WRITTEN PROBLEM:
Return, word for word, the stretch of the pandas tutorial below that begins at the words "expect that you" and ends after the words "be using multi-indexes.".

DOCUMENT SEGMENT:
== == ==

Moving from R to python - 2/7 - pandas
- 1 of 7: IDE
- 2 of 7: pandas
- 3 of 7: matplotlib and seaborn
- 4 of 7: plotly
- 5 of 7: scikitlearn
- 6 of 7: advanced scikitlearn
- 7 of 7: automated machine learning
Table of Contents
pandas
vs. tidyverse
In base R
matrices and dataframes have row name indexes which in my opinion are a bit annoying, because they add another layer of complexity to your data transformation. You naturally have to keep your column names in order and they sort of make you care about maintain sensible row names as well. So in the tidyverse row names have been declared a deprecated feature.
In pandas
on the other hand indexing is brought to another level and they let you have multiple layers of row and column indexes. As far as I can tell most data reshaping methods such as melt()
, stack()
, unstack()
and pivot()
expect that you assign a unique index to each row.
The advantage of multi indexing is apparently that it is easier to dice your data when you have more than 2 dimensions in you dataframe. However, I have been using R
for almost two years now and never needed more than 2 dimensions in my dataframe.
Talking to data scientists that are well-experienced with pandas
I learned that hardly no-one seems to be using multi-indexes.
The tidyverse is all about functional programming, pandas not so much. Nevertheless there are some possibilities which I will get into in this post.
pandas documentation
There is a comparison of the pandas
and the R
synthax in the pandas
documentation
Sample Data
When looking at pandas
example code. The example usually starts by generating a dtaframe with random values sampled from a normal distribution. Coming from R
I am used to use acutal sample data like the iris data set which are part of base R
. We can use pydataset
to get similar sample data sets in python
.
import seaborn as sns
import pandas as pd
import numpy as np
df = sns.load_dataset('iris')
print( df.head() )

== == ==

Position data for words and items:
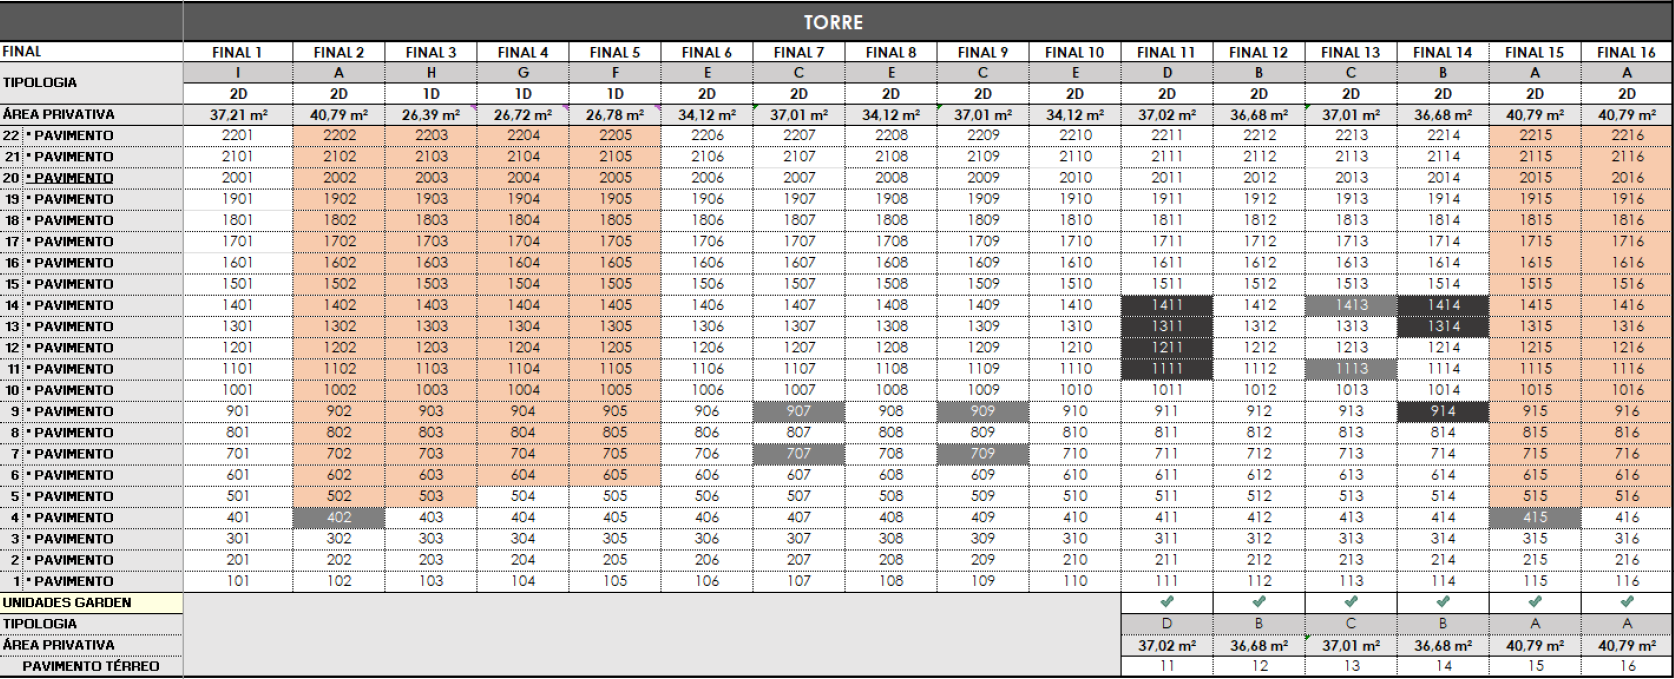1674x679 pixels.
Task: Toggle the garden checkmark under FINAL 15
Action: coord(1534,602)
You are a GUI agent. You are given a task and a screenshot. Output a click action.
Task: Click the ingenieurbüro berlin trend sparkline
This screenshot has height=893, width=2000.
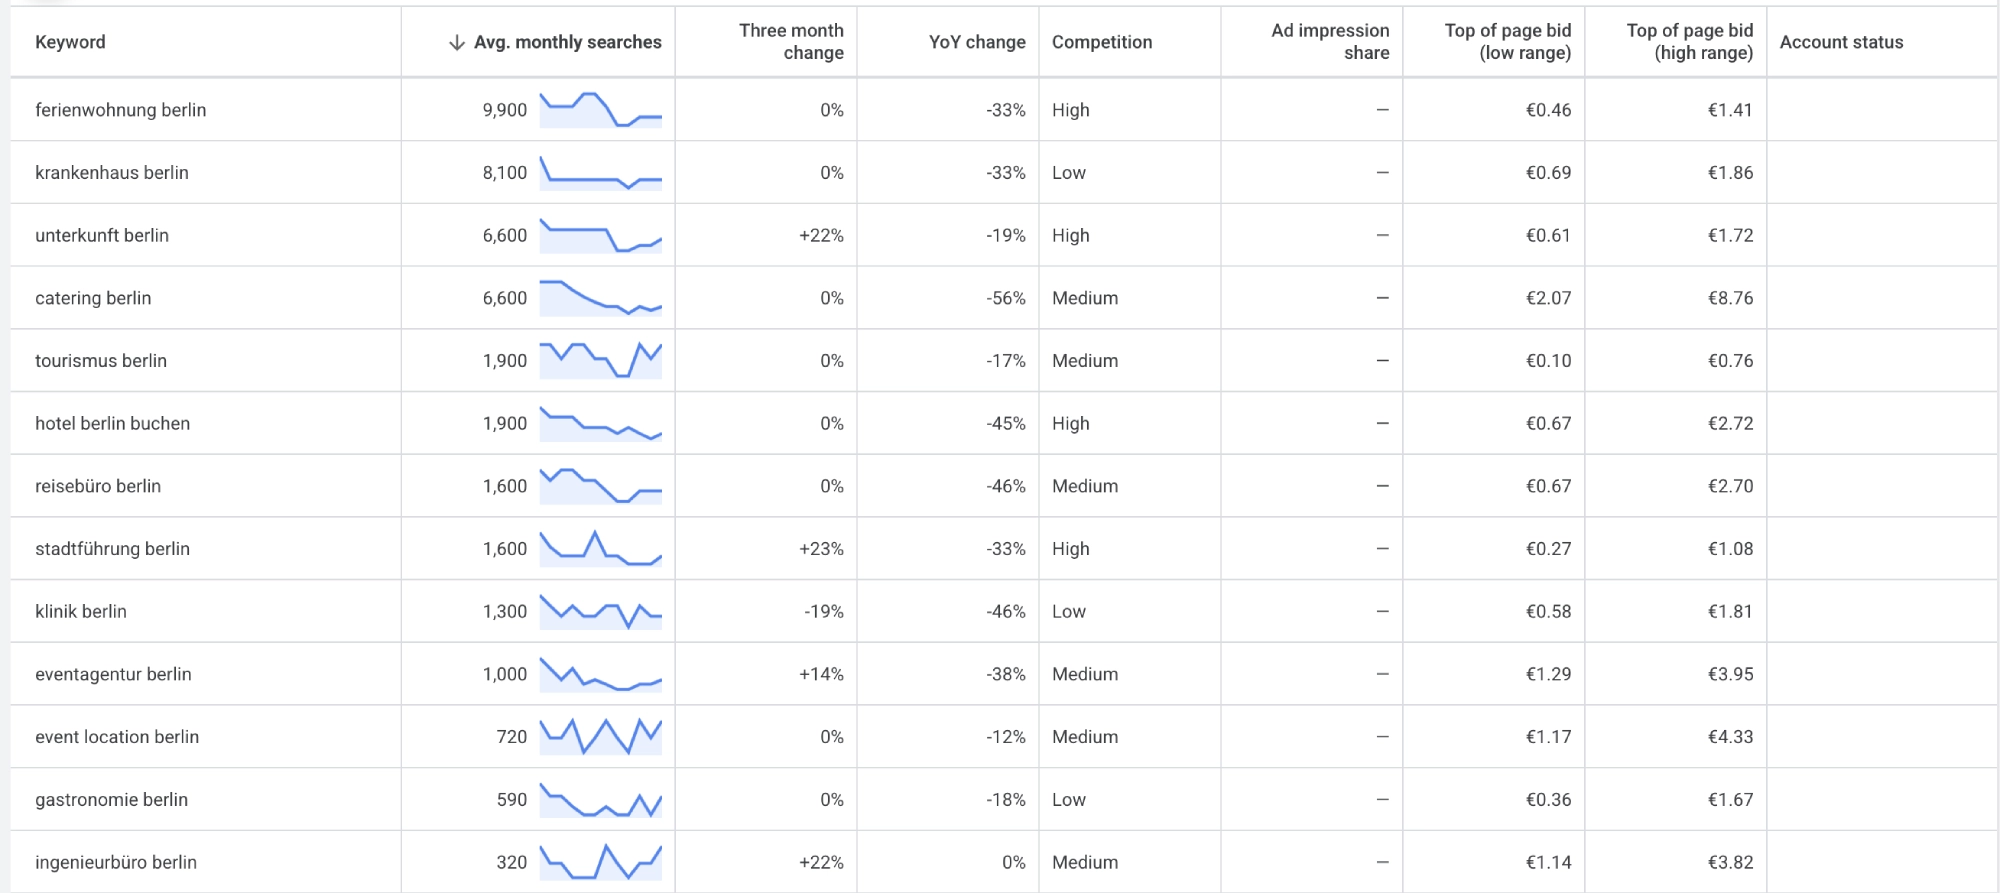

== == ==

COMPLETE OUTPUT:
expect that you assign a unique index to each row.
The advantage of multi indexing is apparently that it is easier to dice your data when you have more than 2 dimensions in you dataframe. However, I have been using R
for almost two years now and never needed more than 2 dimensions in my dataframe.
Talking to data scientists that are well-experienced with pandas
I learned that hardly no-one seems to be using multi-indexes.